Taxes

Pelosi's Tax Cuts for the Rich

As part of the next relief bill, the House speaker wants a favor for wealthy blue staters.

Nate Jackson · Apr. 1, 2020

House Speaker Nancy Pelosi is, if nothing else, totally shameless. As the coronavirus threat was just beginning, she was busy impeaching President Donald Trump. When he enacted travel bans to prevent the spread, she ripped it as “outrageous” and “un-American.” When Republicans and Democrats in the Senate came together to draft a massive relief package for the U.S. economy, Pelosi tried to load it up with totally unrelated left-wing wish-list items and delayed a House vote for nearly a week. Now, she’s ready for relief Round 4, and one of her big ideas is … drumroll please … tax cuts for wealthy blue staters. Shameless.

When Republicans passed the 2017 tax cuts without a single Democrat vote, one of the things leftists carped about loudest was “tax cuts for the rich.” (Never mind that most cuts went to the middle class.) But, ironically, Democrats also objected to the $10,000 cap to the federal deduction for state and local taxes (SALT). This most heavily impacted high-income residents of high-tax blue states because they couldn’t deduct all those taxes on their federal returns. Republicans had grown tired of low-tax red states effectively subsidizing high-tax blue ones, like Pelosi’s California. Ever since, Democrats have been trying to repeal that cap, have courts strike it down, or implement accounting gimmicks at the state level to undermine it.

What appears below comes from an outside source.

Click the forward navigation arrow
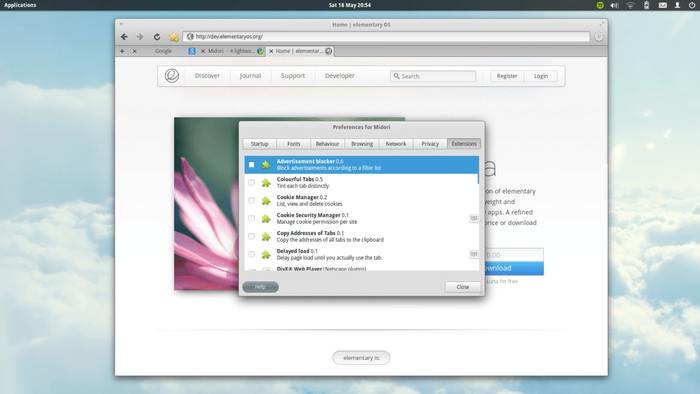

Now, Pelosi wants to not only end that cap but make repeal retroactive. “We could reverse that for 2018 and 2019 so that people could refile their taxes,” Pelosi argued. “They’d have more disposable income, which is the lifeblood of our economy, a consumer economy that we are.” Listen to her try to sound like a free marketeer.

In truth, what she’s calling for is a favor to the Democrat donor class at the expense of the vast majority of working Americans. “It’s almost the exact opposite of what Congress was trying to do with the phase three rebates,” says Joshua McCabe, a welfare policy expert and professor at Endicott College. “Rather than provide relief to the bottom 85 percent of Americans, this proposal would shower almost all the benefits on the top 15 percent of taxpayers — those who need it least.”

On a final note, one thing Pelosi and Trump will likely agree on in the next relief bill is massive spending on infrastructure. Both have pitched roughly $2 trillion in such spending. There’s no doubt the nation needs a big infusion of true infrastructure spending (as opposed to Barack Obama’s bogus “shovel-ready jobs”), but we also don’t exactly trust Pelosi to allocate that money for the best and most-needed projects. Now where would we get the idea that she’s not to be trusted?